Roche (RHHBY -1.72%) gained Food and Drug Administration approval for its chronic lymphocytic leukemia agent Gazyva (obinutuzumab) this past week. This drug, coupled with chemotherapeutic agent chlorambucil, is the expected successor to blockbuster Rituxan, a cancer therapy responsible for $6 billion in sales but beginning to be threatened by competitors. The new approval of Gazyva puts Roche back in an advantageous position, with peak annual sales estimated at $1.5 billion to $2.5 billion.

As patent expiry in Europe looms later this year, competitors have been vying for a piece of the pie. No competing biologics have been approved yet, and Gazyva is a great pre-emptive strike by Roche, with studies reporting success over even Rituxan. Gazyva showed improved efficacy over Rituxan when combined with chlorambucil. Both Rituxan and Gazyva target a CD20 market to directly attack cancer cells, but Gazyva also has unique sugar molecules that trigger the immune system to attack tumors. Roche's scientists are also exploring the use of Gazyva in other cancers such as lymphoma.
________
§ Work request A
Duplicate the part of the Gazyva article starting with "Roche (RHHBY -1.72%)" and going on through "to $2.5 billion.".
§ Work request B
Answer these questions from the Gazyva article:
(i) What disease did the FDA approve Gazyva to treat?
(ii) How much in sales is Rituxan responsible for?
(iii) What other cancer are Roche's scientists exploring Gazyva for?
________
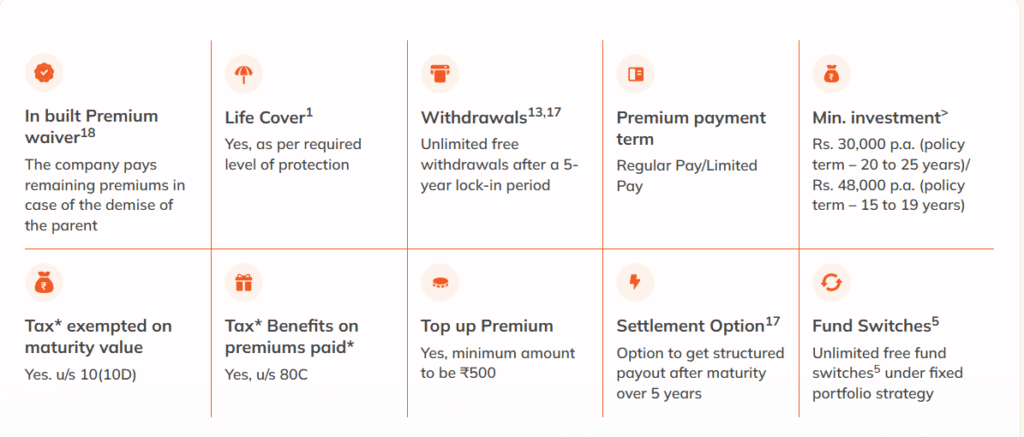1024x437 pixels.
Task: Click the verified badge icon above Premium waiver
Action: [44, 73]
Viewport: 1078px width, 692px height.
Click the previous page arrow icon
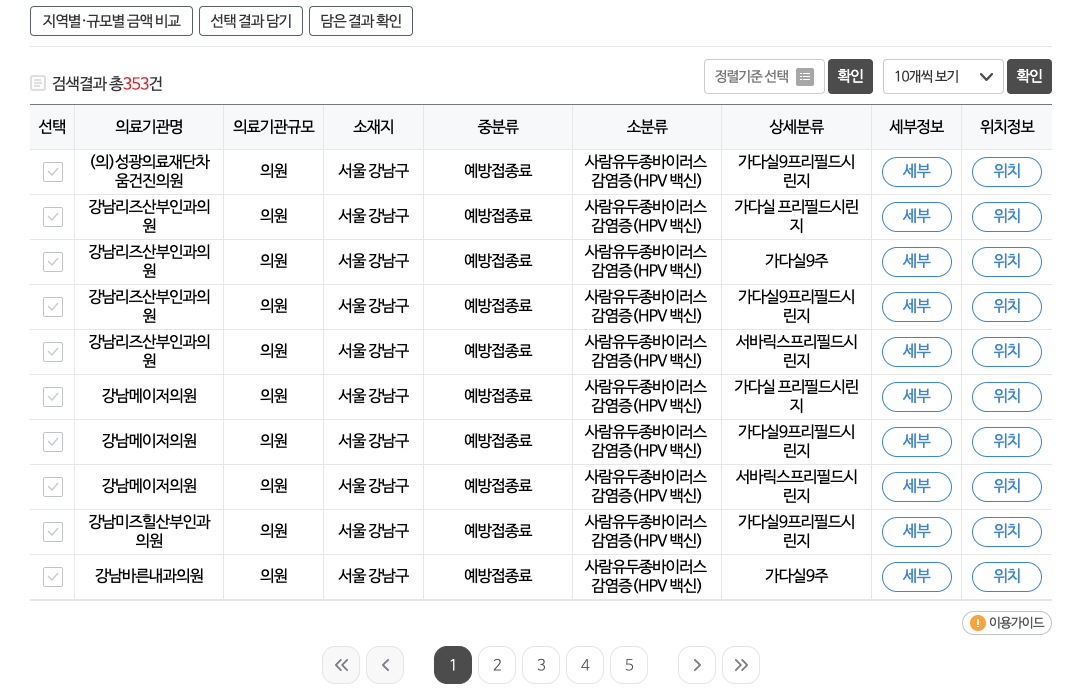(x=385, y=664)
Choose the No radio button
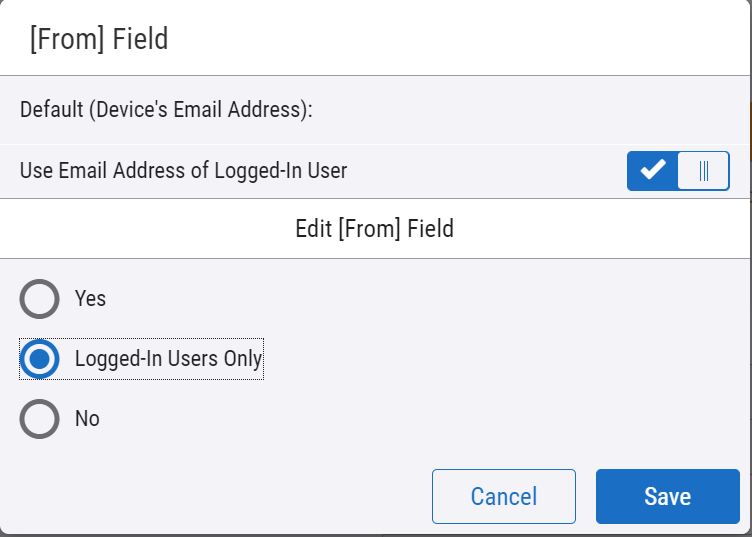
________
§ Exercise solution A
Roche (RHHBY -1.72%) gained Food and Drug Administration approval for its chronic lymphocytic leukemia agent Gazyva (obinutuzumab) this past week. This drug, coupled with chemotherapeutic agent chlorambucil, is the expected successor to blockbuster Rituxan, a cancer therapy responsible for $6 billion in sales but beginning to be threatened by competitors. The new approval of Gazyva puts Roche back in an advantageous position, with peak annual sales estimated at $1.5 billion to $2.5 billion.

§ Exercise solution B
(i) Chronic lymphocytic leukemia
(ii) $6 billion
(iii) Lymphoma